A number of leading publishers have been forced to apologise after a team of experts from Cardiff University’s School of Mathematics found around three in every 50 questions printed in the books were incorrect or misleading.

Errors included incorrect answers to multiplication questions, incorrect symbols used and a missing bracket that made a calculation incorrect.

Mastering Mathematics from Hodder Education, which was aimed at teenagers studying maths on the Welsh GCSE exam board WJEC, contained the worst errors, The Times reported.

Hodder Education said it was reprinting the edition and asked for the incorrect copies to be pulped.

The WJEC exam board said it had not endorsed the book.

Revision guides written for four other UK exams boards, AQA, Pearson/Edexcel, SQA and OCR, were also found to have numerous mistakes, some of which had been officially endorsed by the boards.

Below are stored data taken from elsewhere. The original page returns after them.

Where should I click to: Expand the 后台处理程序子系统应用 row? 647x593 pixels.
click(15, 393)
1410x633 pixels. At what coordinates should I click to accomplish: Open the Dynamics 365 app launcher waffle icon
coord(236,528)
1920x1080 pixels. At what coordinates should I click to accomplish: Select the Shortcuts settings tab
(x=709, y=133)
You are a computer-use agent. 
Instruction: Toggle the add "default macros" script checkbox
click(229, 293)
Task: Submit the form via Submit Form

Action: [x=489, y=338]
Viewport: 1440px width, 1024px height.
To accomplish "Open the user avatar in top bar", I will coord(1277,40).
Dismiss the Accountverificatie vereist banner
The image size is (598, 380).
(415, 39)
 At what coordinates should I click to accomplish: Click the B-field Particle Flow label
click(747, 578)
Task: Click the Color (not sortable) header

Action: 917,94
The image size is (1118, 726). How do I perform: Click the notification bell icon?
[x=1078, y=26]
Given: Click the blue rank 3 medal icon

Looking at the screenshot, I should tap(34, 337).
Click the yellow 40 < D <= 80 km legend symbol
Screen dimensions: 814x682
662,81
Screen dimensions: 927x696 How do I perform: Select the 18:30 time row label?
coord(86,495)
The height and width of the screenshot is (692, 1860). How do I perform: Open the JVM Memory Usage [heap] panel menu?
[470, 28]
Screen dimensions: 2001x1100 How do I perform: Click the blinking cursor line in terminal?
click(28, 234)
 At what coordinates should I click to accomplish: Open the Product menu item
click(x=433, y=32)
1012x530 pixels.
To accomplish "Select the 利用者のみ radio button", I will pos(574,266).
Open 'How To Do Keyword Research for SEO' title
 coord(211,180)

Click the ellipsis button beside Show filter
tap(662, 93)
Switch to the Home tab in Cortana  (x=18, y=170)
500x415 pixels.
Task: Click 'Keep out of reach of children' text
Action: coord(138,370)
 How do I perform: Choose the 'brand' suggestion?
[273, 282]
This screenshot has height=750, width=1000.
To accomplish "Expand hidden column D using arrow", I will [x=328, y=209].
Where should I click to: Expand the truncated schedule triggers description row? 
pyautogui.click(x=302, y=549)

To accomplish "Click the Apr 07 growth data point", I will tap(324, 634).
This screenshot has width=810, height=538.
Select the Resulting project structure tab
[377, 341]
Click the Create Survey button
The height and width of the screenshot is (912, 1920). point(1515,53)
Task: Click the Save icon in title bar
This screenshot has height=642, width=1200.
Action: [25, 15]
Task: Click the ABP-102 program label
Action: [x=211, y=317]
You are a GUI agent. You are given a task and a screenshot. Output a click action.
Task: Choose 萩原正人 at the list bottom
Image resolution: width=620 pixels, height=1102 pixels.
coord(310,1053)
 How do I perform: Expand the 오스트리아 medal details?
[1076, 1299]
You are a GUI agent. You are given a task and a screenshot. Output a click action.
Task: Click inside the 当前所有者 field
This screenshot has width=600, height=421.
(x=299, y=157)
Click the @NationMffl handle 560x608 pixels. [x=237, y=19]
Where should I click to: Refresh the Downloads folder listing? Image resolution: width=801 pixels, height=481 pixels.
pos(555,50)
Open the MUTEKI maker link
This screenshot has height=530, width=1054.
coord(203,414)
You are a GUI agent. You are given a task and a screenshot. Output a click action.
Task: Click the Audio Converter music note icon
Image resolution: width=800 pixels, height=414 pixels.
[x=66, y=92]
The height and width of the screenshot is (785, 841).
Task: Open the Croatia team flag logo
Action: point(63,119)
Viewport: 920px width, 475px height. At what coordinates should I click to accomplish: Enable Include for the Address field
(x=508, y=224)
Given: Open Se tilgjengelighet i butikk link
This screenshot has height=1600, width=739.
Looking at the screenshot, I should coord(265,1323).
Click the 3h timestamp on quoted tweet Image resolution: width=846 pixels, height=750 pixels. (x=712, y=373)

AQA responded that the book relating to its qualification was not approved by the board, which had no involvement in its production.

Defending the errors, Hodder Education’s managing director Lis Tribe said: “We are human. We do our best. We have made a mistake.

She told the BBC: ”Where our process fell down, which is a real concern to me and to my team, is that there wasn't the final quality check that should have taken place. We simply missed a stage because of the pressure of getting the book out on time.

Matthew Lettington, who led the research with Cardiff University, said: “That level of mistakes is unacceptable. Some of the errors we found very confusing ourselves and most students would find these particular errors highly confusing whatever their ability.”

Among other errors were eight errors in 563 questions in the Revise Edexcel GCSE (9-1) maths revision workbook, published by Pearson.

Pearson said that the first printing of the book contained a small number of errors, which have been corrected. The original containing the mistakes has been recalled and destroyed.

“Errors are not acceptable in our books and we work hard and have procedures in place to produce books that are as error-free as possible, and we act quickly to correct them,” a spokesman said.